Decoding the genome-wide regulatory landscape of Escherichia coli in response to environmental stress: iron availability | AIChE

Decoding the genome-wide regulatory landscape of Escherichia coli in response to environmental stress: iron availability

Authors 

Kim, D., University of California, San Diego
O'Brien, E. J., University of California, San Diego
Szubin, R., University of California, San Diego

Understanding the genome-wide regulatory network in response to environmental stress is prerequisite to rationally design microbes surviving against stresses. Iron availability is an important environmental factor for cell survival due to its involvement in many fundamental cellular processes such as N2 fixation, DNA synthesis, TCA cycle, and respiration. The ferric uptake regulator (Fur) plays a critical role in the transcriptional regulation of iron metabolism. However, the full regulatory potential of Fur remains undefined. Here, we comprehensively reconstructed the Fur transcriptional regulatory network in Escherichia coli K-12 MG1655 in response to iron availability using genome-wide measurements (ChIP-exo and RNA-seq). Integrative data analysis revealed that a total of 81 genes in 42 transcription units are directly regulated by three different modes of Fur regulation, including apo- and holo-Fur activation and holo-Fur repression. We showed that Fur connects iron transport and utilization enzymes with negative-feedback loop pairs for iron homeostasis. In addition, direct involvement of Fur in the regulation of DNA synthesis, energy metabolism, and biofilm development was found.
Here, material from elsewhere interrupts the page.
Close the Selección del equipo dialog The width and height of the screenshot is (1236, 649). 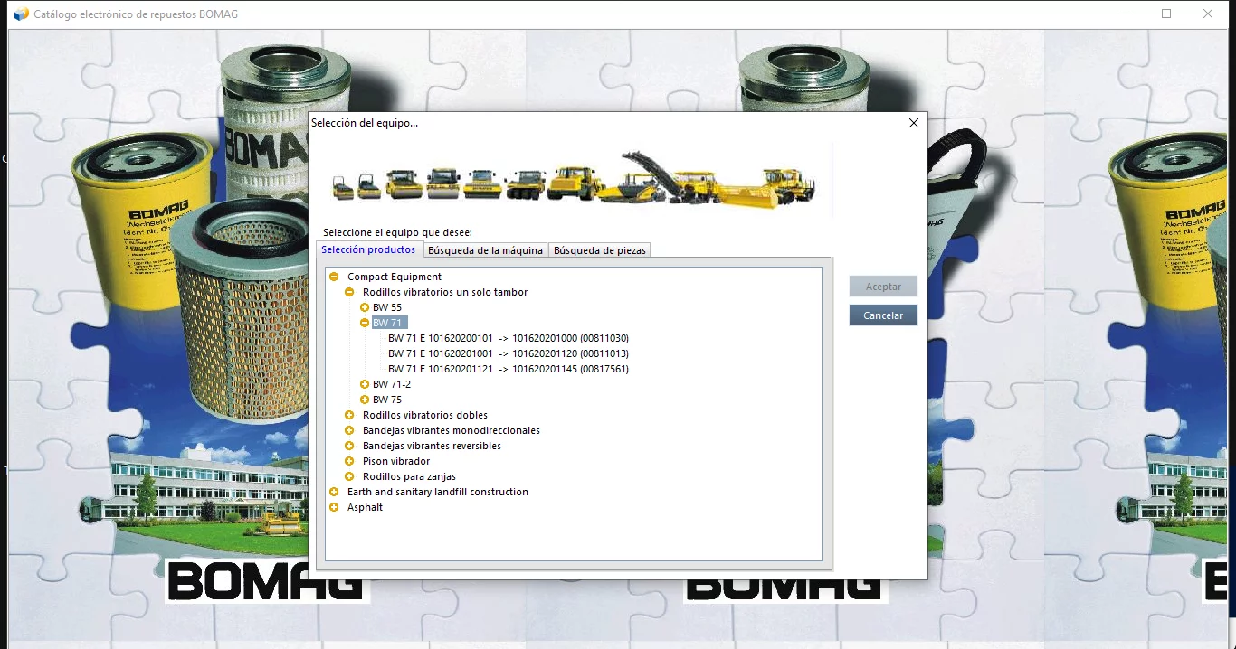(913, 123)
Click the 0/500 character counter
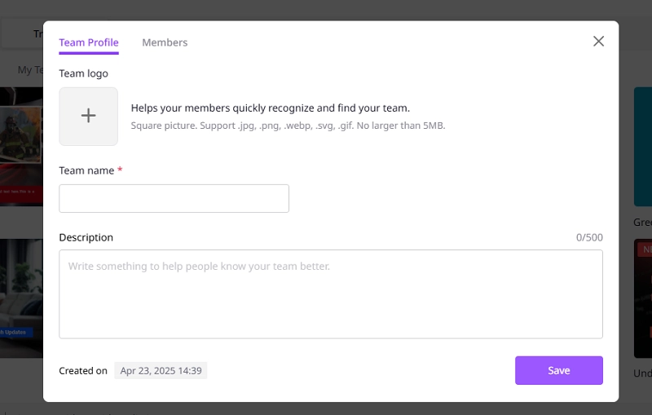 [589, 238]
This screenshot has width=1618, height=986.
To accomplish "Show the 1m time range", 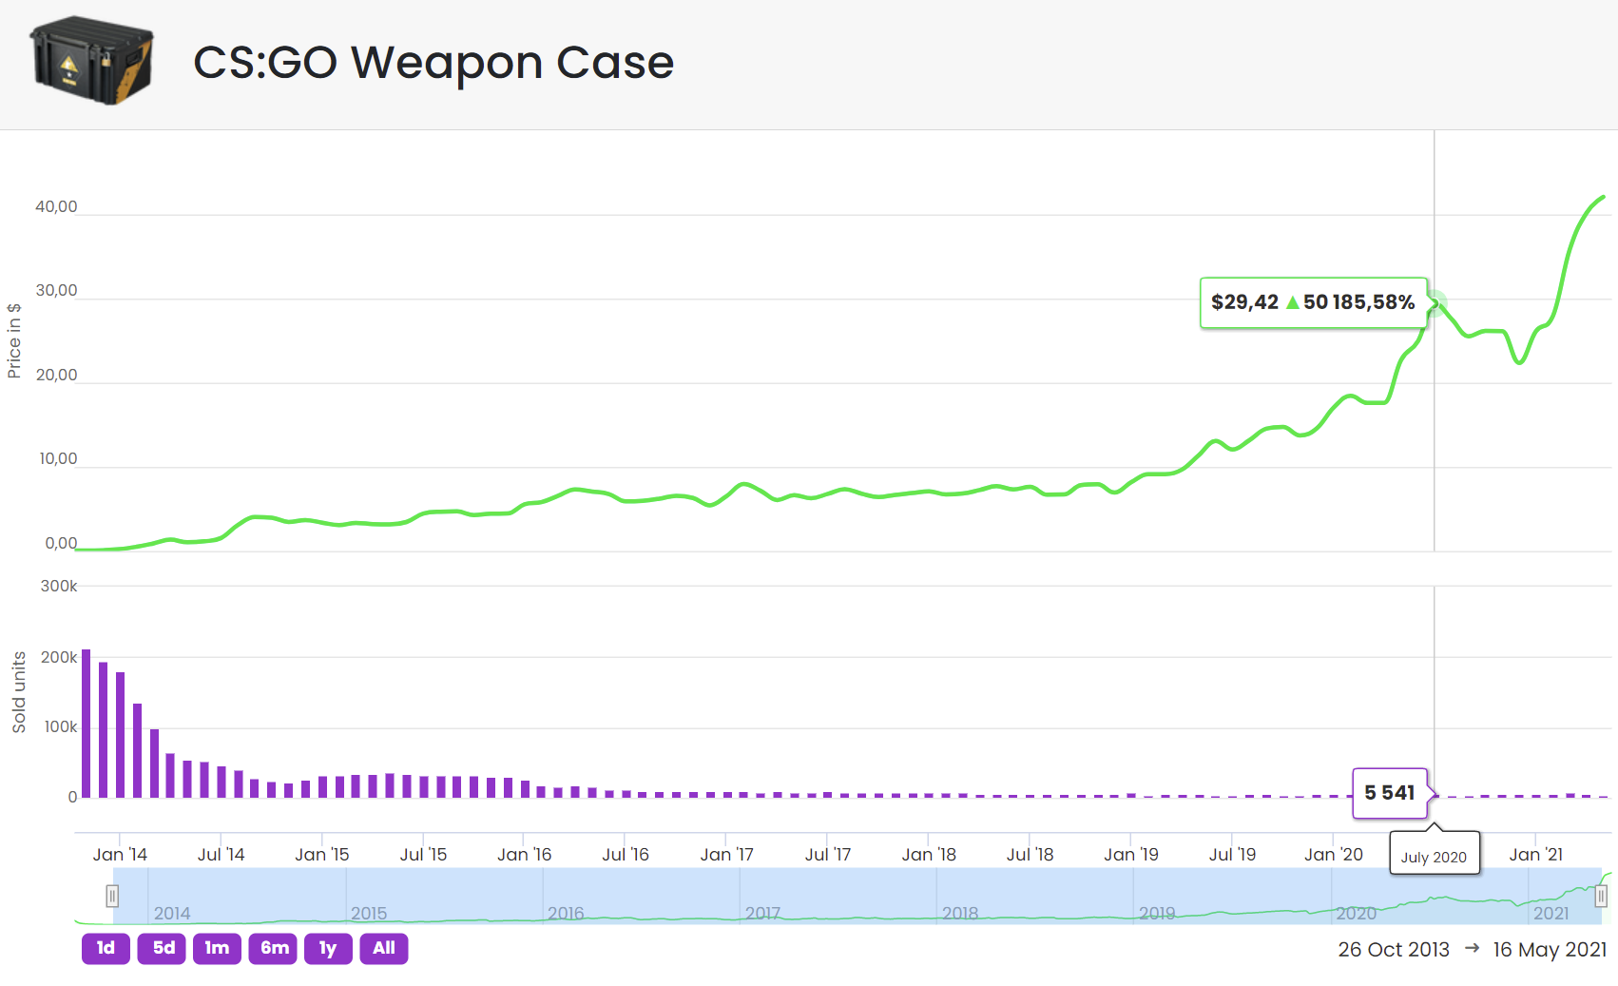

These results show how Fur exhibits a comprehensive regulatory role affecting many fundamental cellular processes linked to iron metabolism in order to coordinate the overall response of E. coli to iron availability. We believe that the incorporation of these types of comprehensive operon structures that account for cellular regulation along with regulatory network into current computational model would make it possible to mechanistically model and predict the complex regulatory interactions and thus allow us to more accurately compute complex phenotypes and design genomes for synthetic cells in the future.